Origin of Music
   18th Century
 
   Presence of Borbon dinasty in Spain modified our music. It introduced homophony with disonances learnt from italian music, instead of old contrapunctus. Musicians of this age discuss the role of note B in octave and other questions.
 
   Feijoo sustained polemics between old and modern musicians. Indeed, a musical printing was created. Antonio Eximeno or Esteban de Arteaga, expelled Jesuits, will write a history of spanish music.

Origin of Music

 
   Novelties caused a hold up in religious music. This one was kept by Sebastián Durón (1660-1716), who discussed on dissonances and rules of composition. He enjoyed italian techniques and wrote music for theater.
 
   José de Torres Martínez Bravo, Antonio Literes (1673-1747) and José de Nebra (1702-1768) and sons followed him in Royal Chapel.
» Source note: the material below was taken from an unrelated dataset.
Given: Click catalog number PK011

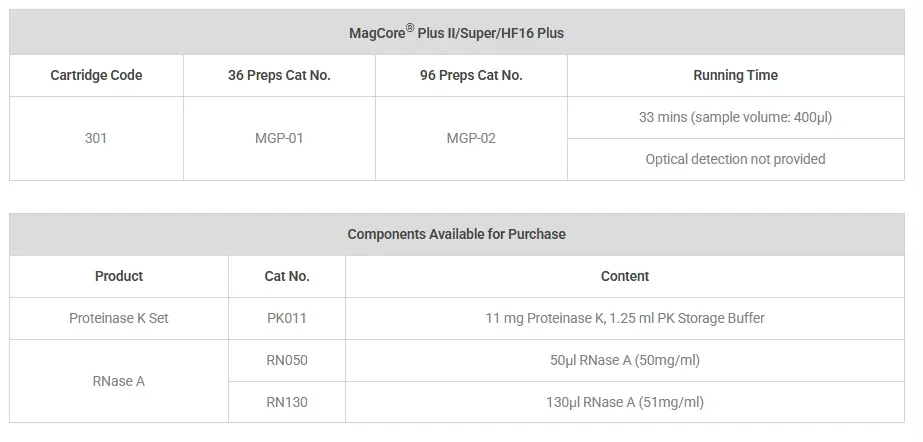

A clever musician was Antonio Rodríguez de Hita (1724-1787). This historian dealt with theories and wrote zarzuelas with libretti by Ramón de la Cruz. In Catalonia there were composers as Pedro Rabassa (1694-1760) and José Pons.

Instructive Diapason

 

Pablo Minguet Yrol
Rules and Advices (Madrid, 1752)
   Chamber music for kings and nobles illustrates profane music. It is performed with violin, viola, violoncello and double bass -often keys-. Santiago de Murcia, master of the Queen, stood out among virtuous guitarists. Frair Basilio -Miguel García- surprised Boccherini because of his technique, as well as Fernando Fernandiere.

 
   Foreign musicians lived in Spain, as napolitan Domenico Scarlatti (1685-1757), master of keyboard and writter of sonatas. His disciples were Sebastián de Albero (1722-1756) and Friar Antonio Soler (Olot, 1729-1783), who lived in El Escorial and wrote Sonatas and Quintets for keys and strings, following the cello player in Royal Chapel: Luigi Boccherini (1743-1805).
 
   An important violin player was José de Herrando (1680-1762), friend of Torres Villarroel and author of a theoric treatise.
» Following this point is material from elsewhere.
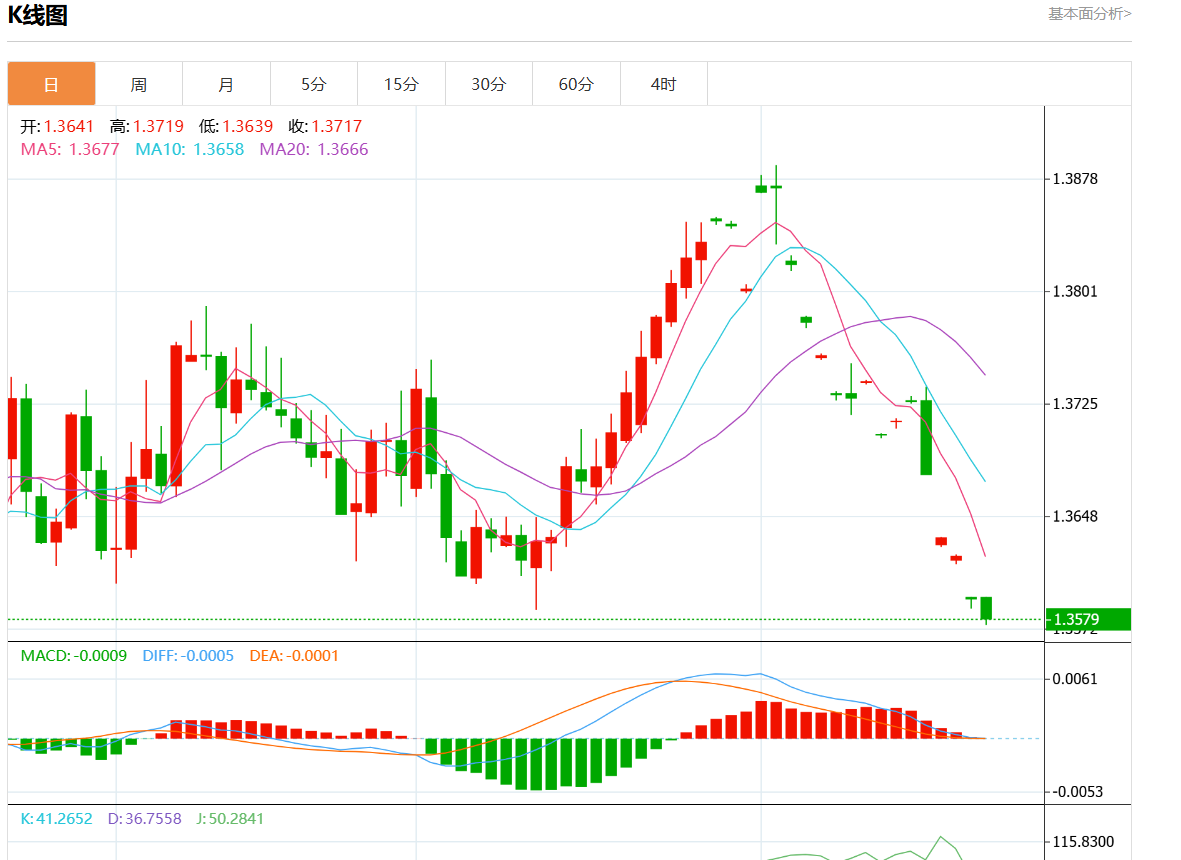The height and width of the screenshot is (860, 1181).
Task: Switch to the 15分 interval tab
Action: tap(401, 84)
Manuscript of Stabat Mater by Antonio Soler

 

The Music
   Many nobles were protected musicians: Tomás de Iriarte in his poem The Music (1780) remembers them. Other institutions helped music and dance; theaters, as Caños del Peral one, were adapted for spiritual concerts from 1787. Presence in 1737 of Farinelli (1705-1782) -Carlos Broschi- changed musical perspective until his depart in 1759. His operas, with Metastasio's libretti, marked a triumph of italian fashion in art. Different ways in scenic theater would be the scenic tonadilla, opereta in one scene, or the melologo, declamation with musical sketches.